=== ABOUT THIS TASK ===
Scan the entries for lines with the word "will", then copy those lines.

-------- PROVIDED DATA --------

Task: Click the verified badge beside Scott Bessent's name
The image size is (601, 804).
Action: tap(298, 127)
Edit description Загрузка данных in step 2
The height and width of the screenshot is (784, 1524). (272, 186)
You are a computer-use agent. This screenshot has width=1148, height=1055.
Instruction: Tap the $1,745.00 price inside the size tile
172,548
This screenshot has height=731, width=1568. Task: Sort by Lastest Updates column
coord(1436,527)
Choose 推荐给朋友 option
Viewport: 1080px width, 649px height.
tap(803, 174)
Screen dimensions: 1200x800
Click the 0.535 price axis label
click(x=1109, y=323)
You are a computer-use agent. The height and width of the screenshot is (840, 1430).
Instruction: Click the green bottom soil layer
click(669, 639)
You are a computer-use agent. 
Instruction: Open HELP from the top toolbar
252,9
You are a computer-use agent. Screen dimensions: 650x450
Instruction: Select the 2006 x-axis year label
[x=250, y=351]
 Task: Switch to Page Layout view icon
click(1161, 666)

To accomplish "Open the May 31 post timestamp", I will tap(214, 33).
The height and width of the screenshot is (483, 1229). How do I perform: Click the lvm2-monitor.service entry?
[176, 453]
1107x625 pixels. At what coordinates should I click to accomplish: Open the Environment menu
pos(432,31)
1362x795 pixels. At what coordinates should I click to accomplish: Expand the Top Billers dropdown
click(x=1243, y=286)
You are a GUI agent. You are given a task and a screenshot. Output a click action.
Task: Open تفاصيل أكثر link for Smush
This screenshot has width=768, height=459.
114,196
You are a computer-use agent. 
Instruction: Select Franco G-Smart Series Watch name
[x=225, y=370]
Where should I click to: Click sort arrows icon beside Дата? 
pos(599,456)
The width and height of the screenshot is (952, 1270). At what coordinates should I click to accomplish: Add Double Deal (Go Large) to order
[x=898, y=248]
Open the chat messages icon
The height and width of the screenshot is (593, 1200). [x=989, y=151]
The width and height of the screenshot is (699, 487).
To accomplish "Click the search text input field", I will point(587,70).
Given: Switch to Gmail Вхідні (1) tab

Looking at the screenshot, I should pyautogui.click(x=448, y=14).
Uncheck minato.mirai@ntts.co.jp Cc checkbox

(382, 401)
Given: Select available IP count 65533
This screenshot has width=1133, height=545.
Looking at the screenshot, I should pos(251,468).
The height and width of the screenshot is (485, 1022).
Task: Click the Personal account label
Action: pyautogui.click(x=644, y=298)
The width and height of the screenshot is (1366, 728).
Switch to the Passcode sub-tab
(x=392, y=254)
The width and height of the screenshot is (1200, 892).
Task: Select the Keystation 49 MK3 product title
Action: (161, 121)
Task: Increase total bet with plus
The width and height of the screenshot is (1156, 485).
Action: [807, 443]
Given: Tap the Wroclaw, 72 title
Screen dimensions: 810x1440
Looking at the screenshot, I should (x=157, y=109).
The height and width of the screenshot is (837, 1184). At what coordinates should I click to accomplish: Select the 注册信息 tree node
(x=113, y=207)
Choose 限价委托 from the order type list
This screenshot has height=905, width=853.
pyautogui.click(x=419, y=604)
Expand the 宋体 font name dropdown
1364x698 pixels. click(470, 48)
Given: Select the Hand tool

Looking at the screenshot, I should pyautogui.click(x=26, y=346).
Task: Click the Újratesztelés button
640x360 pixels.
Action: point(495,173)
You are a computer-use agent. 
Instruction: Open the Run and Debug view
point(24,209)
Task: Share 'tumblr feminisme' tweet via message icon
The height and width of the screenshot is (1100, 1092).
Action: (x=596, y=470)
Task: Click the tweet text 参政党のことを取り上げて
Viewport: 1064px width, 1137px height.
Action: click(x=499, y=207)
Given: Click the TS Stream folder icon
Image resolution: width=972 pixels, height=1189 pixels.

--------

=== EXERCISE RESPONSE ===
To accomplish "Open the May 31 post timestamp", I will tap(214, 33).
To accomplish "Click the search text input field", I will point(587,70).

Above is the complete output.